Stated exercise:
Copy out the entries from the line containing "You are a GUI" through the end of the entries, leaving out the pictures.

Data to process:
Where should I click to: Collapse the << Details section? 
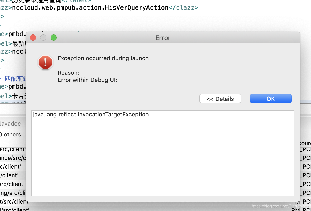[220, 99]
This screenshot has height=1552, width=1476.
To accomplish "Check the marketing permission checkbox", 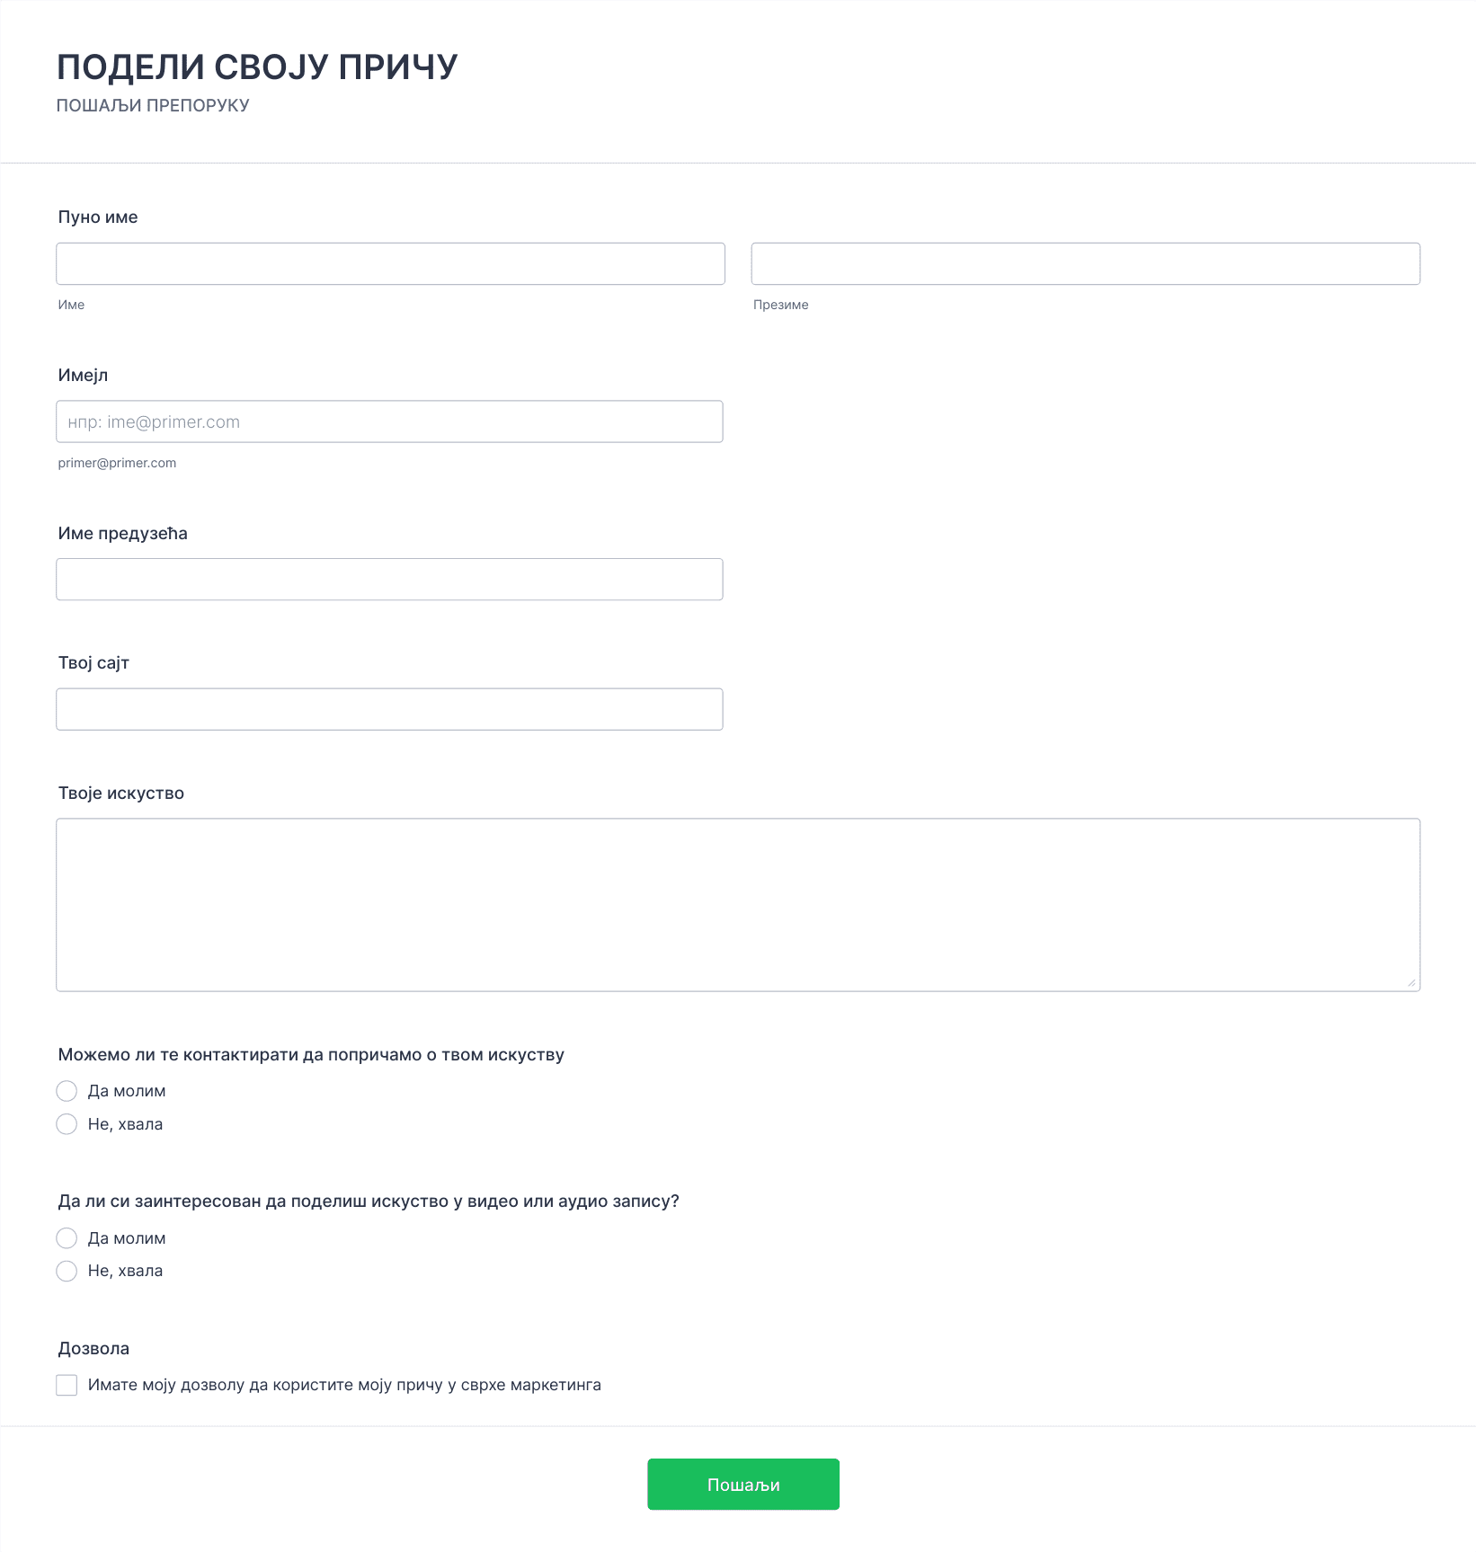I will pos(67,1385).
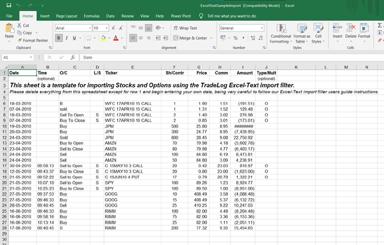Apply Percent Style number format
384x245 pixels.
(x=235, y=38)
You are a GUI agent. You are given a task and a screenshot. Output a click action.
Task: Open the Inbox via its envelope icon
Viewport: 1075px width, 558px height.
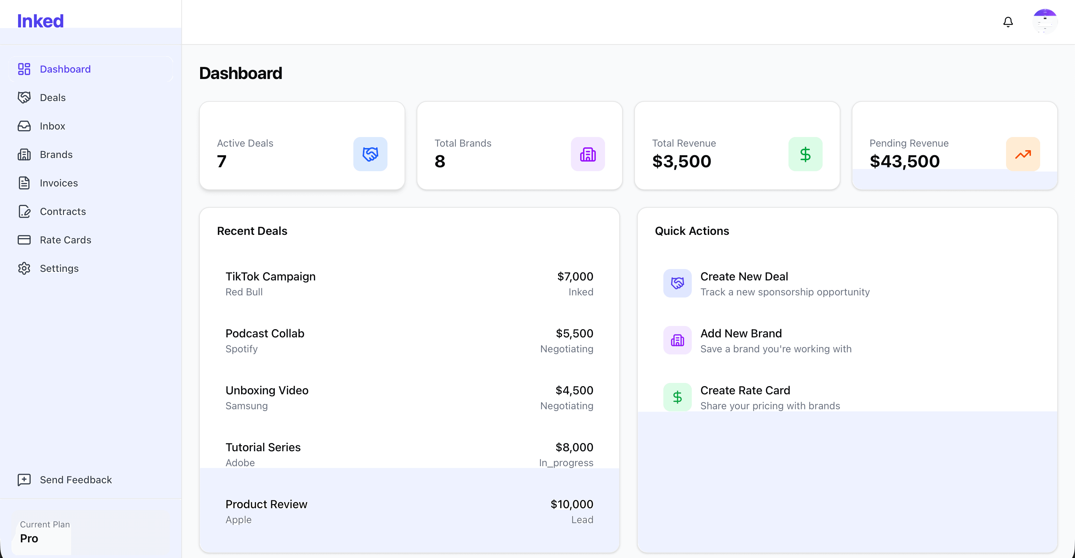[x=24, y=126]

Result of the exercise:
You are a GUI agent. You are given a task and a screenshot. Output a click action.
Task: Open the Inbox via its envelope icon
Viewport: 1075px width, 558px height.
[x=24, y=126]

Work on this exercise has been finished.